An African swine fever outbreak has been reported on a large pig farm in Qingyang county, Anhui Province in eastern China.
According to the Ministry of Agriculture and Rural Affairs (computer translated), the farm has 8339 live pigs, with 96 diseases and 47 deaths.
Immediately after the outbreak, the Ministry of Agriculture and Rural Affairs sent a steering group to the local area. The local government has started the emergency response mechanism as required, and adopted measures such as blockade, culling, harmless treatment, disinfection, etc., to take care of all the sick and culled pigs.
At the same time, all pigs and their products are prohibited from being transferred out of the blockade, and pigs are prohibited from being transported into the blockade. At present, the above epidemic has been effectively taken care of.
To date, more than 60 confirmed ASF outbreaks have been reported in China since August, according to the USDA.
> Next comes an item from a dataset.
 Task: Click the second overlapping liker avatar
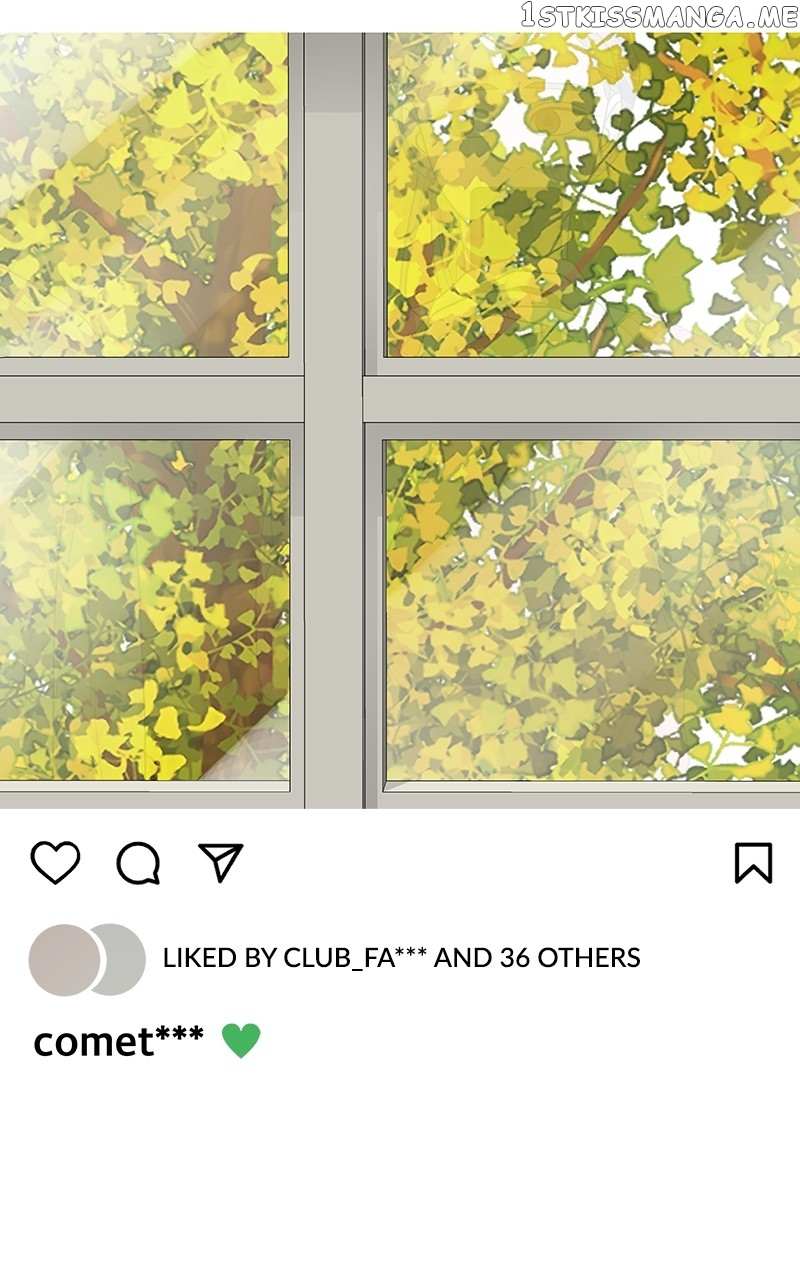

ASF is a highly contagious, generalized disease of pigs caused by an Iridovirus of family Asfarviridae that exhibits varying virulence between strains and is very hardy to physical and chemical inactivation. The agent can remain viable for long periods in blood, feces and tissues. It can also multiply in its vectors.
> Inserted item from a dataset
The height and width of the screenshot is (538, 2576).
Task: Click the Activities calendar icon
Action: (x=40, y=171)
It most commonly appears in the acute form as a hemorrhagic fever. Subacute and chronic forms of the disease also exist. Mortality is usually close to 100 percent and pigs of all ages are affected.
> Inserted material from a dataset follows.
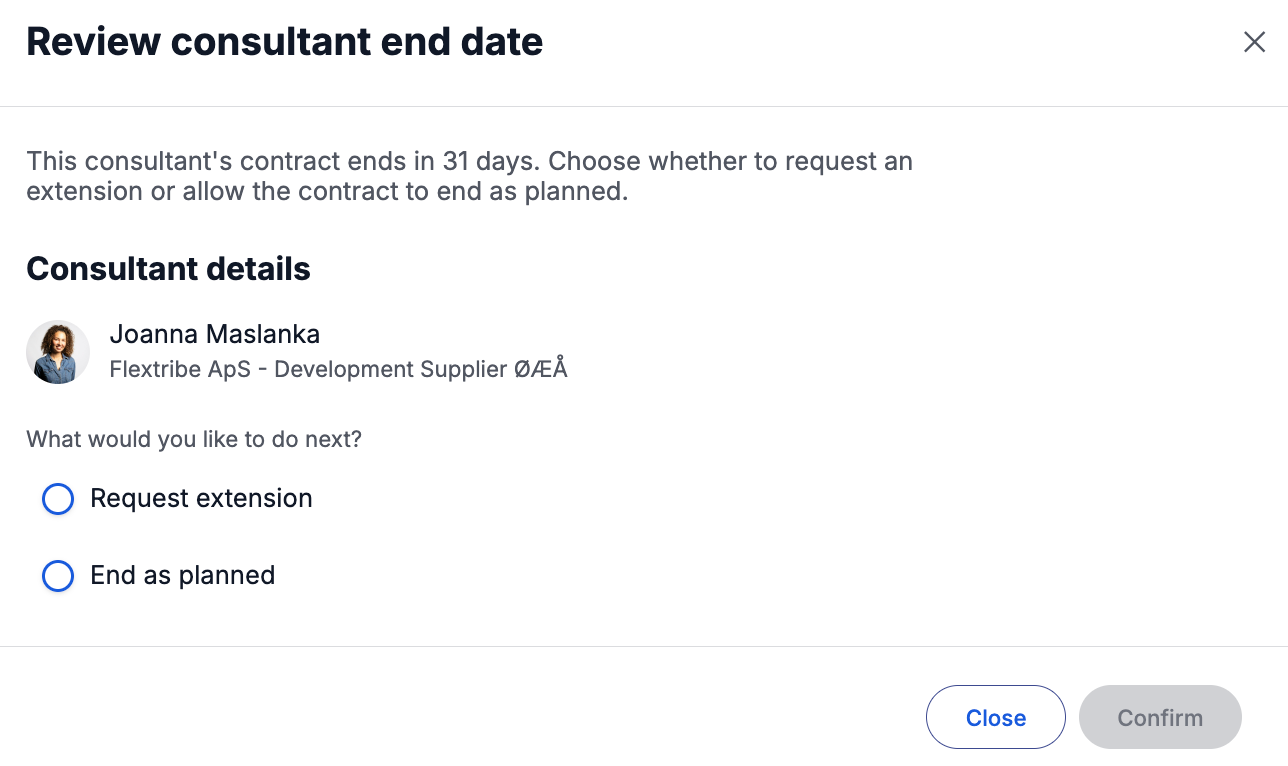This screenshot has width=1288, height=766.
Task: Click the ØÆÅ characters after Supplier
Action: tap(541, 369)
ASF is considered endemic in most countries in sub-Saharan Africa. It is now established beyond Africa, in the Caucasus and Eastern Europe. In the past, the virus was already detected outside Africa from the 1950s to the 1980s in Europe, the Caribbean and Brazil. The disease was effectively eradicated from outside of Africa with the exception of the Italian island of Sardinia, which remains endemic.